À la période des fêtes de 2013, Lilith allait exploser. Sa sœur, ses amies et toutes ses habitudes de sa vie passée lui manquaient terriblement. Elle ne faisait que penser à eux, à ce qu’ils faisaient pendant ce temps là et sans elle. Pendant les dernières semaines, elle pensait à Winter. Il l’avait faite croupir ici pendant 11 mois. Elle ne voulait que se venger pendant cette période d’enfermement. Calée dans un coin de la cellule, clope à la bouche, visage enfoui dans ses bras, elle faisait presque une dépression nerveuse.
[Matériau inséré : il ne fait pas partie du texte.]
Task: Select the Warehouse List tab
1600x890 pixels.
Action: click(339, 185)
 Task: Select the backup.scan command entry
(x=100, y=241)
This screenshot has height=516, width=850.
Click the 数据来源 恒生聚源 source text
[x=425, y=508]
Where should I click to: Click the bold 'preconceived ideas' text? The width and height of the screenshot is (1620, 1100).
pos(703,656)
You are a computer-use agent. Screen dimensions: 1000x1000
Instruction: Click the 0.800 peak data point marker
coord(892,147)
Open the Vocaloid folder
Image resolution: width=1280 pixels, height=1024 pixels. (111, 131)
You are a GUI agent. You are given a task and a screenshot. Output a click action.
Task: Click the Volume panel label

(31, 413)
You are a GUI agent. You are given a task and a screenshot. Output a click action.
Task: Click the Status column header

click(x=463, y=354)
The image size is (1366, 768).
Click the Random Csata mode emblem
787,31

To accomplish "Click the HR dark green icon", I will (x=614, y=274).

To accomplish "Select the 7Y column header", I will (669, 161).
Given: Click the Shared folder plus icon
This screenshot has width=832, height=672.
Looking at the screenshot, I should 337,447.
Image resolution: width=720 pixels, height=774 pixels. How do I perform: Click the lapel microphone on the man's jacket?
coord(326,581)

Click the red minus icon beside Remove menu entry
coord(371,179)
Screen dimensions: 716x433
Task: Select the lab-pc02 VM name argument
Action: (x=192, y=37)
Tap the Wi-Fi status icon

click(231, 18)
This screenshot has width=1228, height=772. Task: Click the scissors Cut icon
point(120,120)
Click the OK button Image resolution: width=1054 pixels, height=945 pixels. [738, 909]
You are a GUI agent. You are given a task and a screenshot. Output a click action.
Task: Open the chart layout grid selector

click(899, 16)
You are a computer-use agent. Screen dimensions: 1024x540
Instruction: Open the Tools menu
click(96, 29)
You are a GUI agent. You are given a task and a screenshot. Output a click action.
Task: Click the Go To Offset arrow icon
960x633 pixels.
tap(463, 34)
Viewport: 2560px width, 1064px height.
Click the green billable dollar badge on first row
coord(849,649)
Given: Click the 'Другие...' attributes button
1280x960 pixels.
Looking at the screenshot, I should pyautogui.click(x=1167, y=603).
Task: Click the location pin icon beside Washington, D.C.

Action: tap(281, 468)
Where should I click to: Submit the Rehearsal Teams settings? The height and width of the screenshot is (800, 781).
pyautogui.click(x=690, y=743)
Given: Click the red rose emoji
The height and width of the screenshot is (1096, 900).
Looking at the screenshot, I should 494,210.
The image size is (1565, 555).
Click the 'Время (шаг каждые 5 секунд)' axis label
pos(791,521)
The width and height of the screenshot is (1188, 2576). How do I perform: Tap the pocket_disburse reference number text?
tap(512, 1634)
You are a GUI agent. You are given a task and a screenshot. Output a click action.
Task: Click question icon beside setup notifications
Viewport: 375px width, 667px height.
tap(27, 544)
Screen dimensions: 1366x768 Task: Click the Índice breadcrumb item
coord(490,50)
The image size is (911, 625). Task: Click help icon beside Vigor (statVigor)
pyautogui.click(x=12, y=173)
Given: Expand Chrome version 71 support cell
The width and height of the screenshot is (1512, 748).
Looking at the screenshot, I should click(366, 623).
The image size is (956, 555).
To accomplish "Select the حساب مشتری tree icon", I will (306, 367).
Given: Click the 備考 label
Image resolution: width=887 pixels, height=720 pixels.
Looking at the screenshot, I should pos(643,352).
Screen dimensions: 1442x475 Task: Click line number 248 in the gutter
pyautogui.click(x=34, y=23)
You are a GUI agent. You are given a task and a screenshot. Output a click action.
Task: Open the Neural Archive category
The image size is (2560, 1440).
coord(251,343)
Il ne se passa pas grand chose après la fin janvier. Toujours seule dans son coin, elle avait finalement appris à ignorer comme elle pouvait les insultes de Michelle qui n’avait jamais cessé. Lilith se demandait combien de temps elle devait encore être ici. Elle agissait depuis un an comme si elle n’allait jamais en sortir et qu’elle finirait, de toute façon, par mourir ici. C’était étrange. Terrée comme un animal dans son terrier, Lilith ne bougeait presque plus de son coin, elle ne quittait plus sa cigarette non plus. Quand elle avait le droit d’avoir une goutte d’alcool sous la main, elle l’avalait cul-sec. Et pour bonne conduite, elle gagna à sortir 2 semaines plus tôt que prévu, le 27 février 2014, la veille de son anniversaire.
Sa sortie fut sa renaissance. Lilith était folle de joie de sortir, de revoir sa sœur, ses amis, et surtout, l’être pour son anniversaire. Cependant, la Lilith qui était sortie de prison ce jour-là, ce n’était pas celle qui y était entrée. Elle avait profondément changé : ses proches peuvent vous le dire mieux que quiconque. Surtout Chanel. Avant, elle n’était pas une jeune fille facile, c’est chose sûre. Mais là, c’est encore pire. Des fois, elle était tout bonnement ingérable. Une vraie pile électrique qui explosait tout ce qu’elle touchait. En revanche, des fois, elle restait dans sa chambre, dans le noir, dans un coin, comme du temps de sa cellule.
Bien sûr, quelques uns auront essayé de savoir ce qu’il s’est passé pendant cette année là. Mais elle ne voulait pas en parler, à personne. Comme elle disait des fois : « Ce qui s’est passé là-bas doit rester là-bas. » Quand la question était abordée, elle essayait de l’éviter, par une blague ou un habile changement de sujet.
Depuis ce mois de liberté, elle a appris une chose : La vie vaut la peine d’être vécue. Avant tout cela, elle n’était pas du genre à sortir le soir pour faire la fête. Maintenant, elle le faisait le plus souvent possible, sortait avec ses amis, rigolait, profitait de la vie. En ce point-là, la prison l’a améliorée. Seulement, ce n’est pas tout le temps. Un jour noir, un jour blanc.
Elle n’a pas abandonné sa sœur dans le business de la drogue. Elle estime que ce n’est pas de la faute de ces poudres qui l’ont envoyée là-bas. Kevin Winter en est la cause. Peut-être était-ce puéril de se raccrocher à cette pensée, mais elle s’en était convaincue lors de ses dernières semaines. Depuis qu’elle est sortie, elle ne l’a jamais revu, elle ne lui a jamais reparlé. Elle monte encore sa vengeance, parce que c’est sûr qu’elle n’allait pas laisser ça couler ainsi. Elle avait confiance en lu et il l’a bafouée. Elle voulait qu’il paie.